There is a risk if you're unlucky right at the beginning, but by my thinking, a player whose first encounter is a mediocre example of what he wants to see won't vote it down.
If you join a radio station and the first song it plays is a mediocre song that sounds in the right genre, you're not going to give it the thumb's down: at worst, you'll let it ride.
While the ban is a soft ban, the math makes it pretty much irrelevant. There's a lot of content, and you're only banning the most congruent - the most "popular" - so you'll run into some other examples one or two more times, and as soon as you favorite them (or fail to ban them), the system readjusts...

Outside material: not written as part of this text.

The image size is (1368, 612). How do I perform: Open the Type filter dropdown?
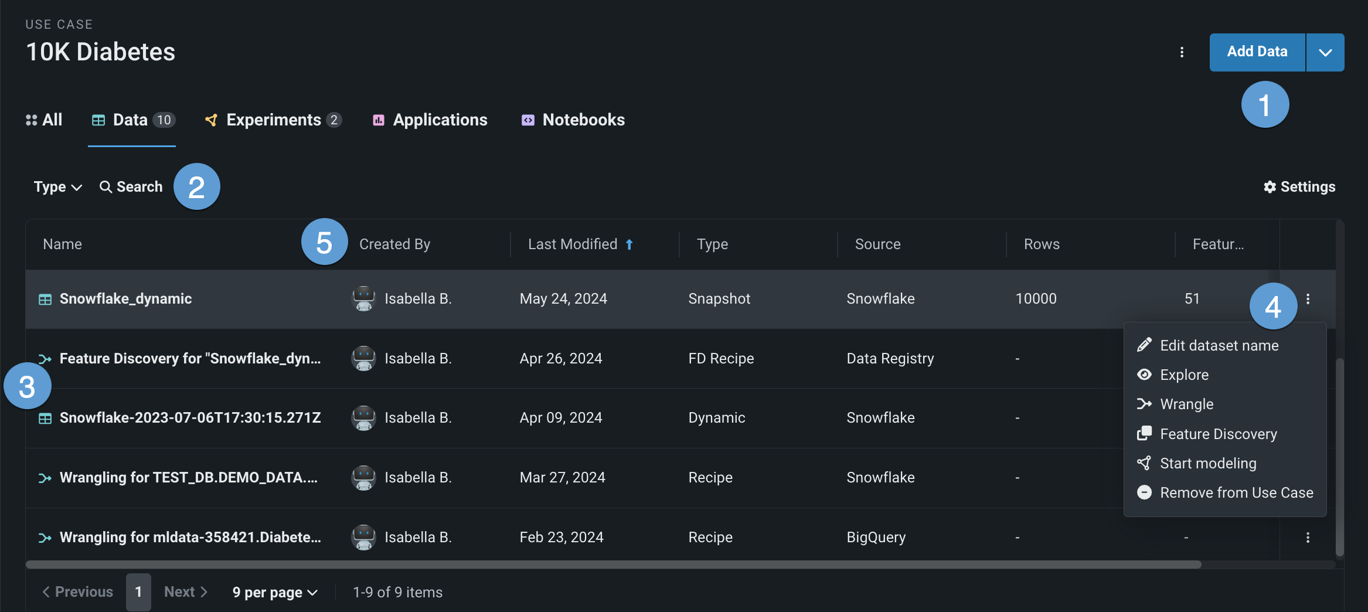(x=57, y=187)
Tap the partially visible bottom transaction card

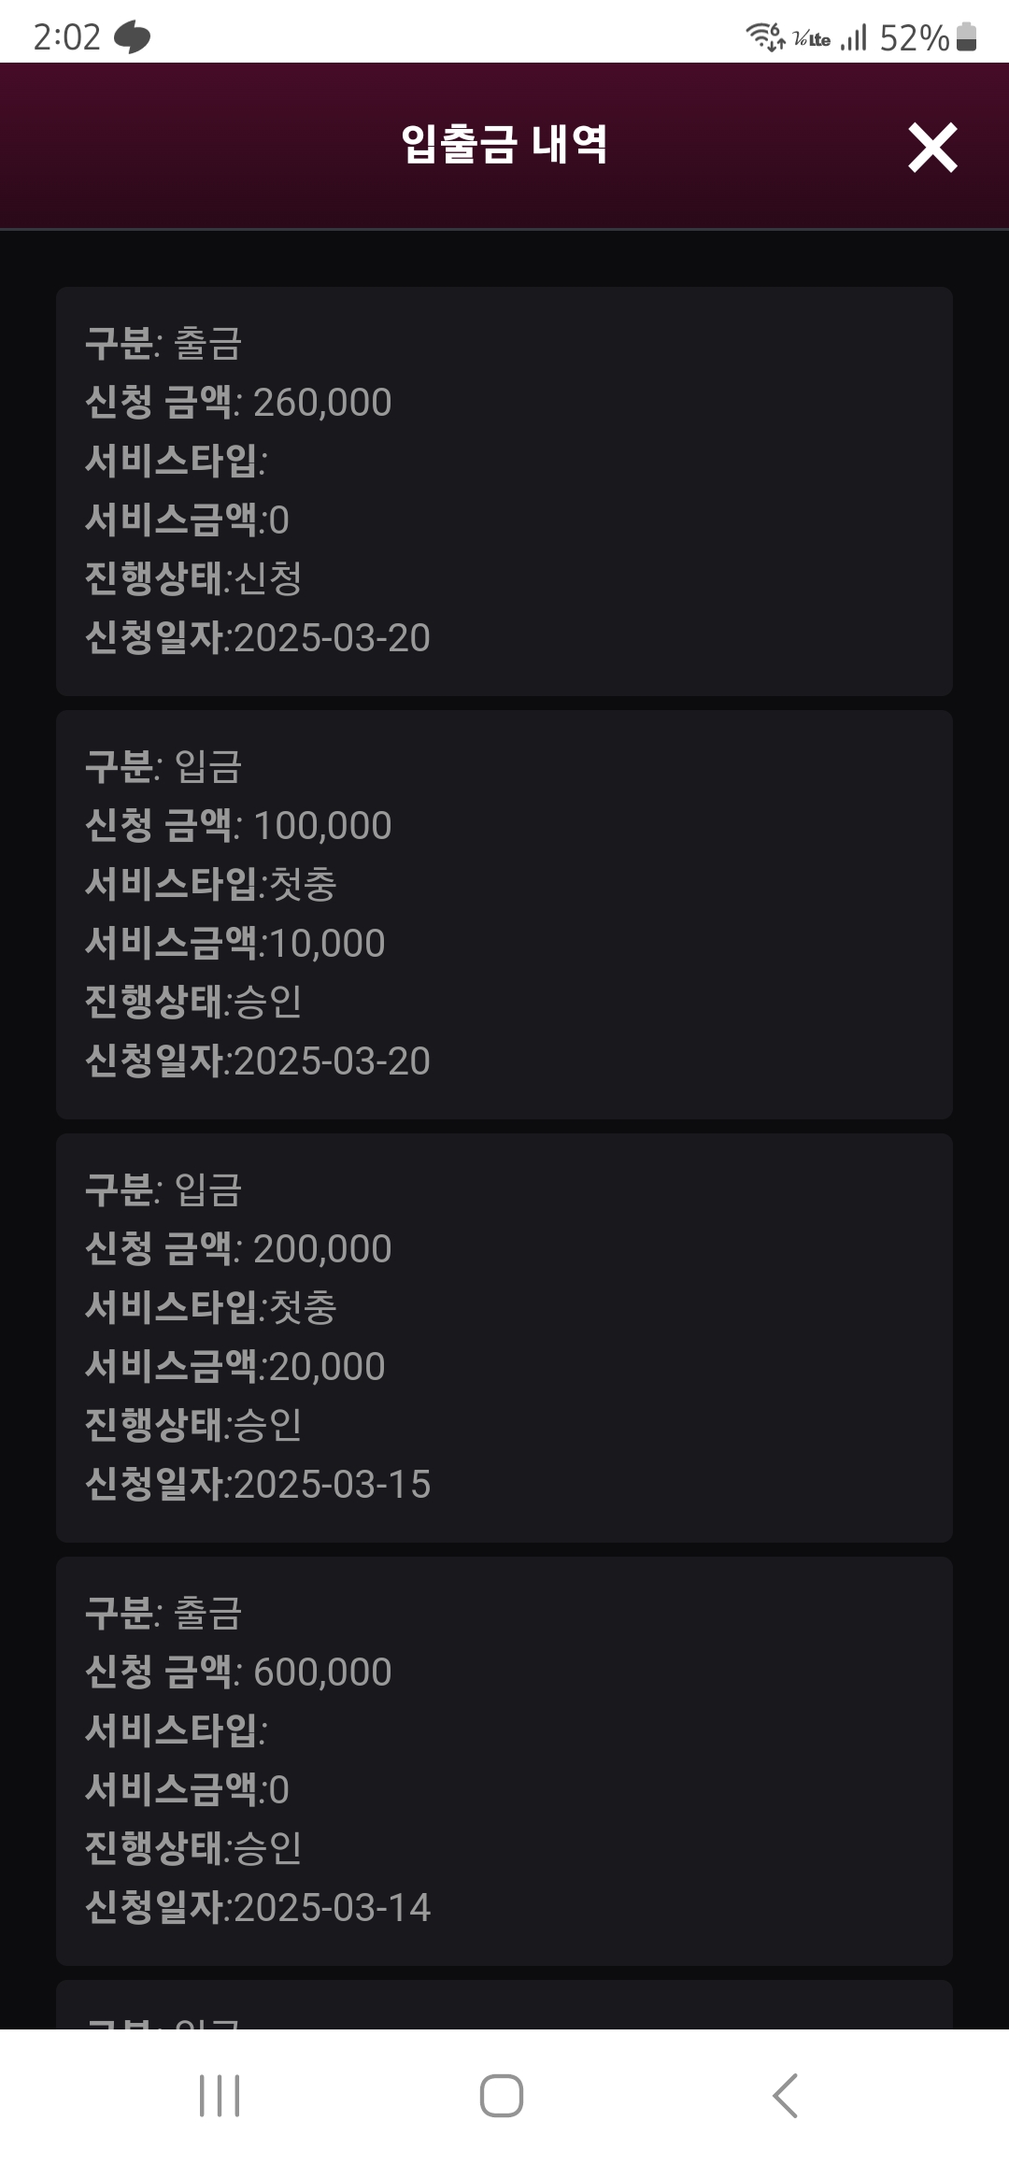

The problem I have with Pandora and Amazon's requests is that I already know about everything they know about and/or think they should recommend to me, if it's not something I already don't like.
This seems like it might help that a bit, but the "new" stuff in a system by default won't have alot of thumbs-ups in the system, so going by popularity doesn't seem useful to me as a very prolific and active player in a system (in amazon, I've already read or seen all their "popular" movies and books, in Pandora the bands I like aren't popular or genre-defined really, so it gives me off-the-wall tangentially related crap - that I already know about).
Your system would work well for a new player in the well defined ecosystem, but I guess that doesn't seem useful to me in most instances... I'd rather see a system for prolific players in the less-well-defined ecosystem.
Which seems to expose another flaw... your system doesn't protect you at all from brand new crap... which is 99% of SecondLife, for instance.
It's easy enough to set a threshold. A new player would start with the classics, things that got a high rating.
An older player would probably get hit with a lot of untested content - unless he doesn't go looking, of course. However, I don't see as how that's a downside. If you don't want to see hordes of generic crap, set your threshold to, say, fifteen positive votes required before you can even see it.